2.4 Importing Data in Chunks

When working with large datasets, it’s often necessary to import data in chunks, especially when the dataset is too large to fit into memory or cannot be opened by standard software like Excel. The readr package in R provides a solution with the read_delim_chunked() function, which allows for reading a delimited file in manageable chunks.

The read_delim_chunked() function operates similarly to read_delim(), but it processes data in smaller portions, making it easier to handle large datasets. A practical approach is to use a callback function to filter data as each chunk is processed.

Here’s an example demonstrating how to import a delimited file in chunks and apply a callback function to filter the data for state_code “NV”:

# Load the readr package
library(readr)
library(dplyr)

# Define the callback function to filter data for state_code "NV"
filter_data <- function(data_chunk, pos) {
  # Filters data chunk for only rows where state_code == "NV"
  data_chunk <- data_chunk%>%filter(state_code == "NV")
}

# Import a CSV file in chunks using read_csv_chunked()
chunked_data <- read_delim_chunked(
  "downloads/2023_combined_mlar_header.txt", # specify the path to the CSV file
  callback = DataFrameCallback$new(filter_data), # specify the callback function
  chunk_size = 10000, # specify the chunk size,
  delim = "|",
  escape_double = FALSE,
  trim_ws = TRUE,
  col_names = TRUE,
  col_types = cols(.default = col_character())
)

In this example:

  • "downloads/2023_combined_mlar_header.txt" should be replaced with the actual path to your delimited file.
  • delim = "|" specifies the delimiter used in the file.
  • escape_double = FALSE specifies whether double quotes should be escaped.
  • trim_ws = TRUE indicates that whitespace should be trimmed from the beginning and end of each field.
  • col_names = TRUE specifies that the file contains column names.
  • col_types = cols(.default = col_character()) sets all columns to be read as character data types.

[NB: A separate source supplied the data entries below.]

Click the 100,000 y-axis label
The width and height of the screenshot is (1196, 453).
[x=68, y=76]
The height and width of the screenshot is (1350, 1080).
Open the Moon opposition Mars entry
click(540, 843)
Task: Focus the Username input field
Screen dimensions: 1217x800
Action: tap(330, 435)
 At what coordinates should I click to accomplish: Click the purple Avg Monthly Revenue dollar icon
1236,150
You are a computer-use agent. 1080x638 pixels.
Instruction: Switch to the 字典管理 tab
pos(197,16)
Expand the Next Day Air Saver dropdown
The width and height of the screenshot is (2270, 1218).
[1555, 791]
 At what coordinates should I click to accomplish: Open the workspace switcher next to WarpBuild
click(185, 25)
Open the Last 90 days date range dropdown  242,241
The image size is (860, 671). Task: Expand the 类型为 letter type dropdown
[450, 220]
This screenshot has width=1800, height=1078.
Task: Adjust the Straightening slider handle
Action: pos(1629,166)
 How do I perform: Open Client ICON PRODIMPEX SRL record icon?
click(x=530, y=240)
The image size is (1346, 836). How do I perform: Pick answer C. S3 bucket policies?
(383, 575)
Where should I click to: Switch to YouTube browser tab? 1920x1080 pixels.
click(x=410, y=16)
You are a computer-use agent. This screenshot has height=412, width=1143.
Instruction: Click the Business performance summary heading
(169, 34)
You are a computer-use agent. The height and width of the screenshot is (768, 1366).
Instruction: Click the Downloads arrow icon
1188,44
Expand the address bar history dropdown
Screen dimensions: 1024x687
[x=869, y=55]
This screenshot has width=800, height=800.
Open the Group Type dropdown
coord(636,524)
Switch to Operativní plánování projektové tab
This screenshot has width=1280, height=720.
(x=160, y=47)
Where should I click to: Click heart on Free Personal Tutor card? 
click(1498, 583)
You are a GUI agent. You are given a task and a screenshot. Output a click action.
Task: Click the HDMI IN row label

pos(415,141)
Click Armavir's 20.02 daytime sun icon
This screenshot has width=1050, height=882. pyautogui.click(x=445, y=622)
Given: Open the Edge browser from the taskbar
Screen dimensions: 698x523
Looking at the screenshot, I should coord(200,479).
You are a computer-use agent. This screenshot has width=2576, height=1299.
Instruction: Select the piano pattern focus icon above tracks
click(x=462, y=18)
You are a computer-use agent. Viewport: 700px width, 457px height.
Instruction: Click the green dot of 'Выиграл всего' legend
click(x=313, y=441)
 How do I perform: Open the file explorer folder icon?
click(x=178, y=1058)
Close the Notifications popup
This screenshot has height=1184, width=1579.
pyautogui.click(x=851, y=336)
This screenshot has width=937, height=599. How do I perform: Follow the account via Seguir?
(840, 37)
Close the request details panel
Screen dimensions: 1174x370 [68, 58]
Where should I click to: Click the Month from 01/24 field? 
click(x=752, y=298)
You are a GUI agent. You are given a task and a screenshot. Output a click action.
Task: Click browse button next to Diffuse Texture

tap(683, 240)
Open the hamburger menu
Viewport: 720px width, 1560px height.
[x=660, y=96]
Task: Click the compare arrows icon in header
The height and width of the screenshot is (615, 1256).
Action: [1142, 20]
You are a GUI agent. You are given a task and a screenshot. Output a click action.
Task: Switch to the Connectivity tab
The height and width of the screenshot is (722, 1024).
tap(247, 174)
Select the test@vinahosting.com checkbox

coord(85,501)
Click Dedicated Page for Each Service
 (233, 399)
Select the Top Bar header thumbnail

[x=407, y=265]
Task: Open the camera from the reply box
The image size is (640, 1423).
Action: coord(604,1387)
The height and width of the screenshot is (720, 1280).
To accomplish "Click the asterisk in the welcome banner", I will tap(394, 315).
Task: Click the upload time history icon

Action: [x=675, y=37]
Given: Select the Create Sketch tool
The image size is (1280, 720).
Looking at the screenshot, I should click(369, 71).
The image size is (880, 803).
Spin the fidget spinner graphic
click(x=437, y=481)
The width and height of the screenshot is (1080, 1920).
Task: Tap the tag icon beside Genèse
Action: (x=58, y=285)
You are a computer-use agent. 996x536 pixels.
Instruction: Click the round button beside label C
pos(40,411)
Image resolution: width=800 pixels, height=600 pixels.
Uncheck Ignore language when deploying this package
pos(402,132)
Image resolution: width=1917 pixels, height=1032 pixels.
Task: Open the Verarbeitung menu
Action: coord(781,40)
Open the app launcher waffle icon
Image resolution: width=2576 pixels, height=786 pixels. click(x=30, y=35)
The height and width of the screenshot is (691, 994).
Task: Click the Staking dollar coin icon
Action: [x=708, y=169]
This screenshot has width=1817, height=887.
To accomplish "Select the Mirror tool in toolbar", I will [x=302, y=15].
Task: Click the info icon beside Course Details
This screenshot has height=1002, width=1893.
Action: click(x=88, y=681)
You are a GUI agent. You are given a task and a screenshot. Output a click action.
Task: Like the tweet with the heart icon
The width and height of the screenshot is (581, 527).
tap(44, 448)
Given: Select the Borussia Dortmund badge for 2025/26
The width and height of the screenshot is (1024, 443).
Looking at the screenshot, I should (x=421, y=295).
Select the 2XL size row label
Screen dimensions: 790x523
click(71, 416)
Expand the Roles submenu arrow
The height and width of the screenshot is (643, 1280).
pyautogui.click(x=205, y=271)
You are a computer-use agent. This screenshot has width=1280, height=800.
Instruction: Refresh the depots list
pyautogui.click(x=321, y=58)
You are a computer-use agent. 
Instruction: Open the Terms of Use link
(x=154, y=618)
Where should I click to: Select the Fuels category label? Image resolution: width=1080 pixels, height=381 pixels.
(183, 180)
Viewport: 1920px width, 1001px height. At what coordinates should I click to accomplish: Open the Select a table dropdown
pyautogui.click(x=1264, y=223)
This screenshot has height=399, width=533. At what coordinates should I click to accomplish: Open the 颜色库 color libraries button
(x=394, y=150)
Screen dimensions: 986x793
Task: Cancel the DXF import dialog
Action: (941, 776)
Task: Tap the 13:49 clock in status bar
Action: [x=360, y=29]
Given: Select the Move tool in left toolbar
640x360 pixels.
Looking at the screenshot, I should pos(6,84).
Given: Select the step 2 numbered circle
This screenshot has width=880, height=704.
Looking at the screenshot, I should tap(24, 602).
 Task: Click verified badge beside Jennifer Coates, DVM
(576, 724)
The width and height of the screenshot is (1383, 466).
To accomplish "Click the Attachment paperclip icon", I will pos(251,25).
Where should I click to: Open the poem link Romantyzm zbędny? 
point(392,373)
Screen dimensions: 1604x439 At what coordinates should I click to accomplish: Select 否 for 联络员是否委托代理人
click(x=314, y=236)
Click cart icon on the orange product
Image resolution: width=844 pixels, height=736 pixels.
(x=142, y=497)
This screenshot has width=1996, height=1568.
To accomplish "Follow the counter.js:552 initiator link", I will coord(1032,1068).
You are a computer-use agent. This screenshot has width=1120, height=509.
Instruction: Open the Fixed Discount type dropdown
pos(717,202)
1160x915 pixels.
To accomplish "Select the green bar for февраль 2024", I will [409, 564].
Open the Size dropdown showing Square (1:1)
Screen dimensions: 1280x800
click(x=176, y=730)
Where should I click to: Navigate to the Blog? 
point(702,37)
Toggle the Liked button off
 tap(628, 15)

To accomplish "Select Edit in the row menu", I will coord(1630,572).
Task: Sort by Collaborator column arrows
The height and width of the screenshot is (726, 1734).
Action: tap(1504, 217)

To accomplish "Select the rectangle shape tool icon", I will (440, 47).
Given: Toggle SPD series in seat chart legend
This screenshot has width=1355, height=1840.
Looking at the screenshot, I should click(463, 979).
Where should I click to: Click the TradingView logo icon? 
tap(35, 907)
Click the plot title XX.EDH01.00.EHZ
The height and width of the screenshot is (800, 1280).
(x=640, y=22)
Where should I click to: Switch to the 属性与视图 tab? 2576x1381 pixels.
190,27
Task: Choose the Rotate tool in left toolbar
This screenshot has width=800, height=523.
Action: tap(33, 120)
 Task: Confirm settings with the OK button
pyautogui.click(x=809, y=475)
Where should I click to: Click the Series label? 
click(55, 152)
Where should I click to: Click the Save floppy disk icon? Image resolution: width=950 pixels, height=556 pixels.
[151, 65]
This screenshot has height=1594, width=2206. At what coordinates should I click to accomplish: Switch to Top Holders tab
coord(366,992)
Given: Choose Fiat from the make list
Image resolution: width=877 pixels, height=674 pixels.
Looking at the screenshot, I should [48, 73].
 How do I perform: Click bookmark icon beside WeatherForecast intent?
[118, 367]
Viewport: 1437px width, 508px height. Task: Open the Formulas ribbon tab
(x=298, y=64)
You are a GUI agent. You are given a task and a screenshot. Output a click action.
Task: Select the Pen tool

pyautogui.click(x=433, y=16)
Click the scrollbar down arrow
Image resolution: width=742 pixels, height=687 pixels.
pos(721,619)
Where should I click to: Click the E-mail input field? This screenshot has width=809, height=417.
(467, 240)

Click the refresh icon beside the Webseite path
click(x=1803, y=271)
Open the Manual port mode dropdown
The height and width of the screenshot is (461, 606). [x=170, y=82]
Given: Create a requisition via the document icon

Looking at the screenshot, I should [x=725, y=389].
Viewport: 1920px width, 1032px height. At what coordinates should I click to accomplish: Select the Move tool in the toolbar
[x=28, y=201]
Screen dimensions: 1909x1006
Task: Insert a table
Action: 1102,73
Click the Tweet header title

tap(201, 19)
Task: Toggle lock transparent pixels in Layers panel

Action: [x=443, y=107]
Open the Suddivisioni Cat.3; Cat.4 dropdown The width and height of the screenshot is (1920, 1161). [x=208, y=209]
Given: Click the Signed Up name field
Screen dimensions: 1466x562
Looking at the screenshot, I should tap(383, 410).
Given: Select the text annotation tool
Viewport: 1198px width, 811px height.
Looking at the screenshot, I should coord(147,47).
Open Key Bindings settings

The filter_data() function is used as a callback to filter the data for the state code “NV”. A callback function is a function passed as an argument to another function, which is then executed within that function. Here, the filter_data() function is applied to each chunk of data read by read_delim_chunked(), enabling the filtering of data for the state code “NV” as it is read in chunks.